When the ALU's move from one instruction to the next, there is an inherent
latency (this is the amount of pipeline clocks it takes to execute the first
instruction). The Xenos shader contains a large number of independent groups
of pixels and vertices (threads) which are 16 wide. In order to hide the
latency of an instruction for a given thread, a number of other threads are
used to "fill in the gaps". By doing this, the ALU's are fully utilized all
the time, and the shader can have direct data dependency on every
instruction and still run full rate. Xenos has a very large number of these
independent threads ready to process, so there are always enough independent
instructions to execute such that the ALU's are fully utilized. Each of
these different threads can be executing a different shader, can be at
different places within the same shader, can be pixels or vertices, etc.

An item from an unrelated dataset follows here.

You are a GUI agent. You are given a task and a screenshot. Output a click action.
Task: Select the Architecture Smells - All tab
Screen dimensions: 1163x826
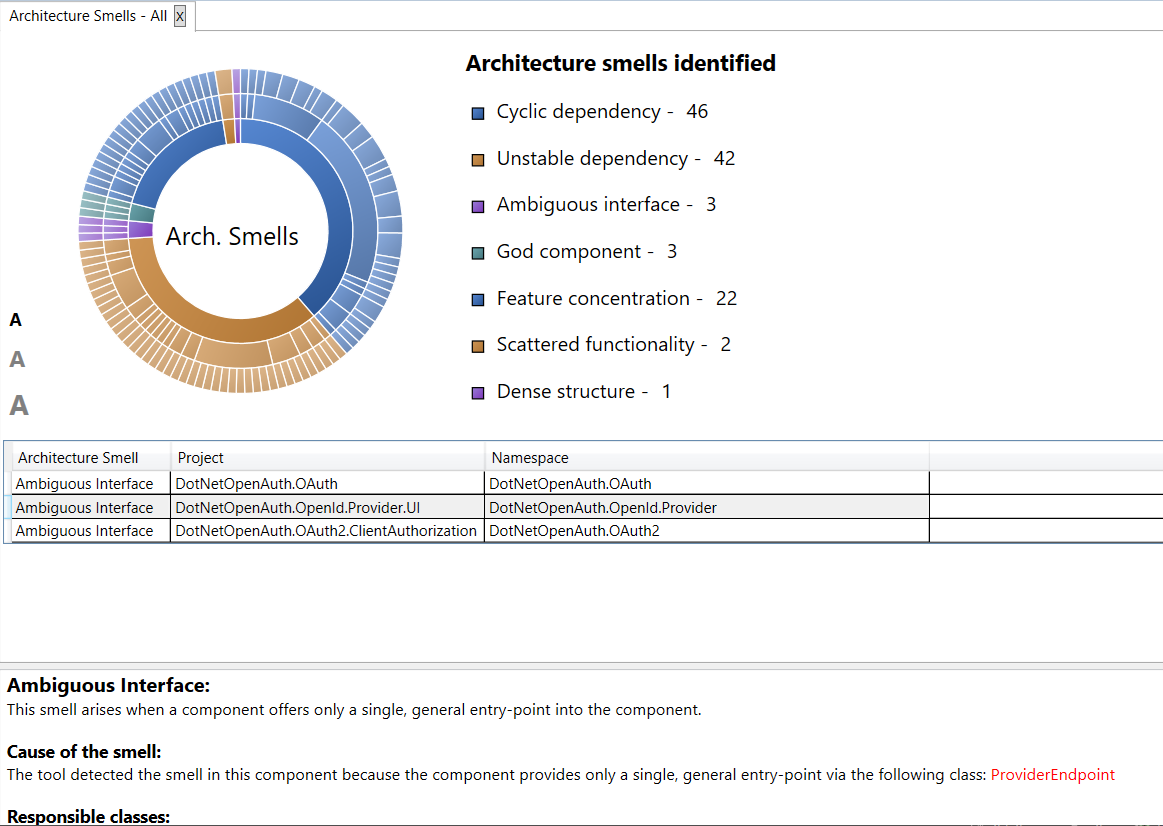tap(87, 16)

Because the shader arrays are operating on threads larger than a quad, a
grouper and scan converter are needed here. These two units batch up blocks
of vertices or triangles that each have the same state (i.e. they will have
the same properties, hence shader programs, attached to them) in order to
maximise the batch. Where we often consider traditional pixel pipelines to
be operating on pixel quads in individual triangles in a pipeline, this is
not the case with Xenos - the processors will be operating over 4 2x2 quads
of pixels over multiple triangles of the same state so that small triangles
don't destroy the efficiency as they are batched together. Of course, there
will be some processor element wastage at the edges of triangle batches
(although the texture sampling efficiency increases in these cases).

Thread Handling
To keep all of the available units active as efficiently as possible there
has to be some fairly complex thread management, and the diagram ATI
displayed doesn't attempt to do any justice as to what is occurring.

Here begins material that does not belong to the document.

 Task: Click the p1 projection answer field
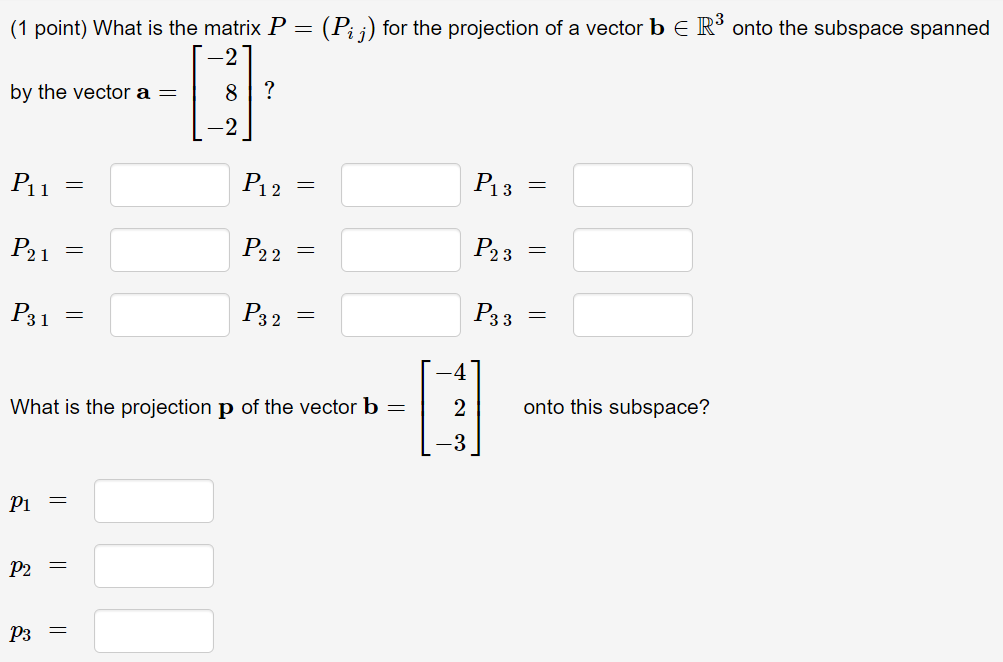pyautogui.click(x=153, y=500)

The thread processing does bear similarities to the patent unearthed
previously which has two "reservation stations", one for pixel shader
instructions and another for vertex shaders. However, beyond that there are
multiple arbiters and sequencers for each of the different workload types
(ALU instruction operations, texture fetches and vertex fetches). These
arbiters and sequencers interleave execution from the pools of instructions
from the reservations stations in order to optimise the utilisation of the
available processing elements whilst hiding the latencies of dependant
operations within each thread, be they texture or shader instruction
oriented. Additionally there are algorithms designed to prioritise the
thread execution order and for transitioning threads from one workload type
to another (i.e. a shader program first requiring some texture data input
then requiring ALU instruction operations).

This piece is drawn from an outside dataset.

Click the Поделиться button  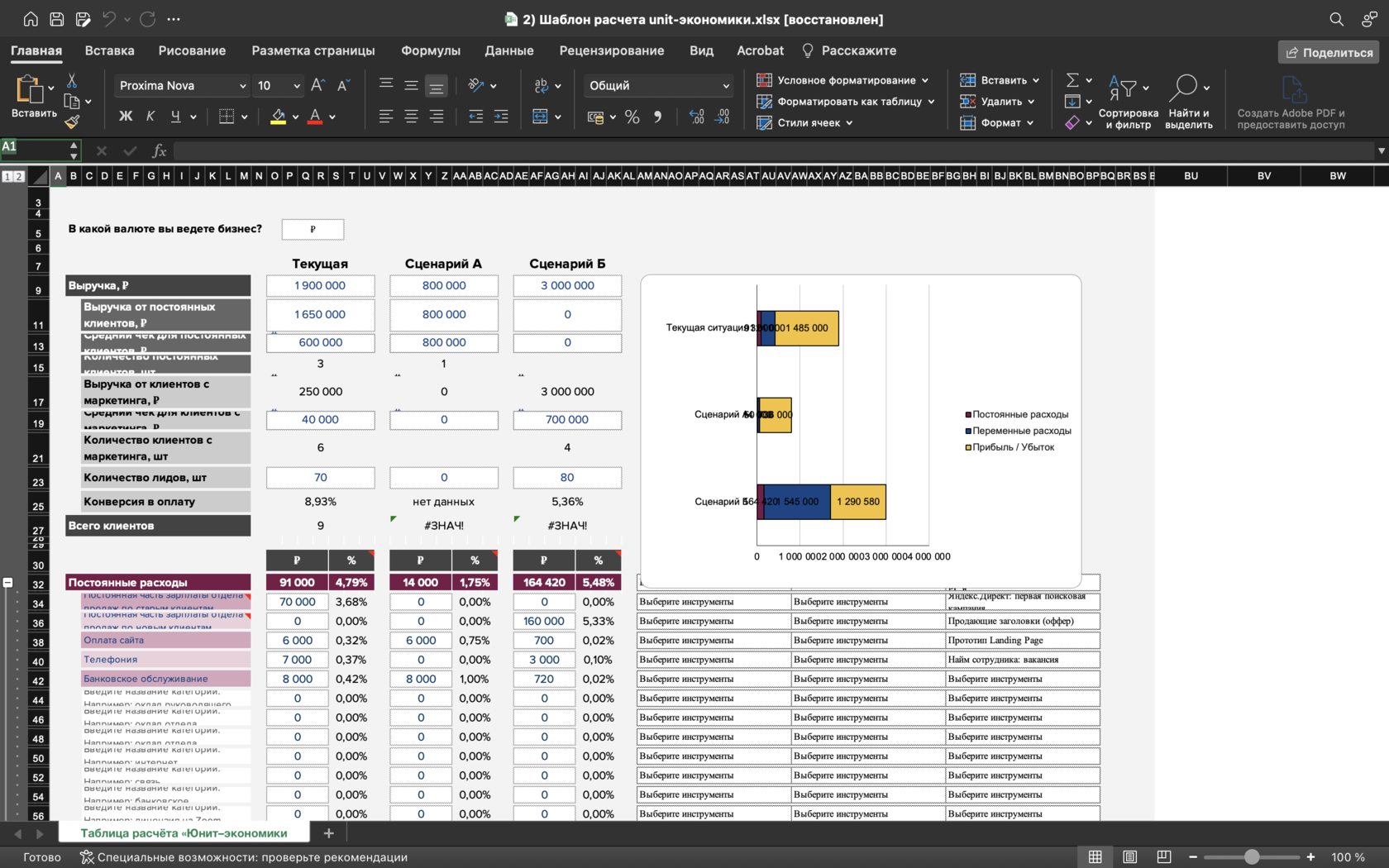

With this complex organisation, the threading mechanisms, the number of
threads that are active, or ready to be active so the system hides latency
effectively, ATI's testing indicates an average of about 95% efficiency over
the shader array in general purpose graphics usage conditions. The
throughput of the system is such that ATI expect to be able to achieve two
loops, two texture instructions and 6 ALU instructions per pixel, per cycle
at Xenos's peak fill-rate.

Shader Type Load Balancing
When trying to prioritise one pixel shader program over another pixel
shader, or one vertex shader over another vertex shader the best choice is
nearly always first in first out. With a unified shader architecture,
though, where same ALU's will be presented with both pixel and vertex shader
programs over time, the prioritisation between whether vertex shading or
pixel shading should be done is a little more complex.

ATI, probably understandably, weren't too keen on giving many details out in
regards to the prioritisation methodology, probably because there is some
fairly proprietary logic behind it, but also because for the most part you
shouldn't need to know much about it other than "it happens". From ATI's
comments it sounds like a fairly complicated procedure, but conceptually it
appears to monitor the vertex buffer and pixel export buffer (just before
the transfer to the daughter die) and, depending on application program mix,
there is an equation that prioritises between pixel shading and vertex
shading dependant on the size of the buffers and how full they are.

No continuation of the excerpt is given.